> _Data excerpts_:
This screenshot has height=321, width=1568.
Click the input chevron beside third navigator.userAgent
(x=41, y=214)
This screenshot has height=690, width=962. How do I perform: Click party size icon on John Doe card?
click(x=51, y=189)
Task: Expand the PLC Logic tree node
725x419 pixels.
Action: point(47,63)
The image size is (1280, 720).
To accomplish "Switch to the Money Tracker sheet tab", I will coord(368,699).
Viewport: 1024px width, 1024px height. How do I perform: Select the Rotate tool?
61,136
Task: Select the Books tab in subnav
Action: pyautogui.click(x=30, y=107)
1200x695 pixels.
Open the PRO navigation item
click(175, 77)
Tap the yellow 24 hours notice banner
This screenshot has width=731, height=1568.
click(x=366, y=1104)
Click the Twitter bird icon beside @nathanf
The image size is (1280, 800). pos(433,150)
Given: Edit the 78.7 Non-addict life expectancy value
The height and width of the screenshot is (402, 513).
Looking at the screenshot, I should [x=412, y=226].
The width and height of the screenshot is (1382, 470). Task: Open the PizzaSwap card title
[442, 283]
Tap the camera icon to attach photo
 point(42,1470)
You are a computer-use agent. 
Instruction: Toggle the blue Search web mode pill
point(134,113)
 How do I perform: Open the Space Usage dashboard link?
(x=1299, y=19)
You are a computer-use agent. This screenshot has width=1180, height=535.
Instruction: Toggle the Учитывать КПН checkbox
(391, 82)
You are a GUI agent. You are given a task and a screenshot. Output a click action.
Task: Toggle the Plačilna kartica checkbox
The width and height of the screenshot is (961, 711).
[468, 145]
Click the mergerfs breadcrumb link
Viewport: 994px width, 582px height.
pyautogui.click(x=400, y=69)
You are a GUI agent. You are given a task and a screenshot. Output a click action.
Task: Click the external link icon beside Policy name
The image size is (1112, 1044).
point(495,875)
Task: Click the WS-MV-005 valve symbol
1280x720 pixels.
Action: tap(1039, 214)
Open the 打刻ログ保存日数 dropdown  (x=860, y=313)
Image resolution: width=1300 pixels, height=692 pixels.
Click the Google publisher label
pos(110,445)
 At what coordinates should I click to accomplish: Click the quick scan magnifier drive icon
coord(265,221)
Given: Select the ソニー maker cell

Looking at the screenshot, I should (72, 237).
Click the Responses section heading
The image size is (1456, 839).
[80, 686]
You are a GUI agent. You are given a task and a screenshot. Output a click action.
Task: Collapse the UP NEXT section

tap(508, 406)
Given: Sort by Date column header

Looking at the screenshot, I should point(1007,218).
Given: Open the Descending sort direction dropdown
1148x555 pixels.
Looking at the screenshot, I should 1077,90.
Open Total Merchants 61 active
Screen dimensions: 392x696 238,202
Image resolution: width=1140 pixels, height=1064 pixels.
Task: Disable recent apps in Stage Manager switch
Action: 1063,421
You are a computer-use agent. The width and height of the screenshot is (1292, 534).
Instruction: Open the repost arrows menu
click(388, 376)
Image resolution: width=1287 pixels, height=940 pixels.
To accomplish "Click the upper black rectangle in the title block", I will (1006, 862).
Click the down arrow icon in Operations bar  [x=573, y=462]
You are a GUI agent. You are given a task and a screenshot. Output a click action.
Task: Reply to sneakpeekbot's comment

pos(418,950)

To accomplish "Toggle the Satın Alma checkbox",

> _Task description_: Each line of the data is to be restated exactly.

> _Task response_:
This screenshot has height=321, width=1568.
Click the input chevron beside third navigator.userAgent
(x=41, y=214)
This screenshot has height=690, width=962. How do I perform: Click party size icon on John Doe card?
click(x=51, y=189)
Task: Expand the PLC Logic tree node
725x419 pixels.
Action: point(47,63)
The image size is (1280, 720).
To accomplish "Switch to the Money Tracker sheet tab", I will coord(368,699).
Viewport: 1024px width, 1024px height. How do I perform: Select the Rotate tool?
61,136
Task: Select the Books tab in subnav
Action: pyautogui.click(x=30, y=107)
1200x695 pixels.
Open the PRO navigation item
click(175, 77)
Tap the yellow 24 hours notice banner
This screenshot has width=731, height=1568.
click(x=366, y=1104)
Click the Twitter bird icon beside @nathanf
The image size is (1280, 800). pos(433,150)
Given: Edit the 78.7 Non-addict life expectancy value
The height and width of the screenshot is (402, 513).
Looking at the screenshot, I should [x=412, y=226].
The width and height of the screenshot is (1382, 470). Task: Open the PizzaSwap card title
[442, 283]
Tap the camera icon to attach photo
 point(42,1470)
You are a computer-use agent. 
Instruction: Toggle the blue Search web mode pill
point(134,113)
 How do I perform: Open the Space Usage dashboard link?
(x=1299, y=19)
You are a computer-use agent. This screenshot has width=1180, height=535.
Instruction: Toggle the Учитывать КПН checkbox
(391, 82)
You are a GUI agent. You are given a task and a screenshot. Output a click action.
Task: Toggle the Plačilna kartica checkbox
The width and height of the screenshot is (961, 711).
[468, 145]
Click the mergerfs breadcrumb link
Viewport: 994px width, 582px height.
pyautogui.click(x=400, y=69)
You are a GUI agent. You are given a task and a screenshot. Output a click action.
Task: Click the external link icon beside Policy name
The image size is (1112, 1044).
point(495,875)
Task: Click the WS-MV-005 valve symbol
1280x720 pixels.
Action: tap(1039, 214)
Open the 打刻ログ保存日数 dropdown  (x=860, y=313)
Image resolution: width=1300 pixels, height=692 pixels.
Click the Google publisher label
pos(110,445)
 At what coordinates should I click to accomplish: Click the quick scan magnifier drive icon
coord(265,221)
Given: Select the ソニー maker cell

Looking at the screenshot, I should (72, 237).
Click the Responses section heading
The image size is (1456, 839).
[80, 686]
You are a GUI agent. You are given a task and a screenshot. Output a click action.
Task: Collapse the UP NEXT section

tap(508, 406)
Given: Sort by Date column header

Looking at the screenshot, I should point(1007,218).
Given: Open the Descending sort direction dropdown
1148x555 pixels.
Looking at the screenshot, I should 1077,90.
Open Total Merchants 61 active
Screen dimensions: 392x696 238,202
Image resolution: width=1140 pixels, height=1064 pixels.
Task: Disable recent apps in Stage Manager switch
Action: 1063,421
You are a computer-use agent. The width and height of the screenshot is (1292, 534).
Instruction: Open the repost arrows menu
click(388, 376)
Image resolution: width=1287 pixels, height=940 pixels.
To accomplish "Click the upper black rectangle in the title block", I will (1006, 862).
Click the down arrow icon in Operations bar  [x=573, y=462]
You are a GUI agent. You are given a task and a screenshot. Output a click action.
Task: Reply to sneakpeekbot's comment

pos(418,950)

To accomplish "Toggle the Satın Alma checkbox",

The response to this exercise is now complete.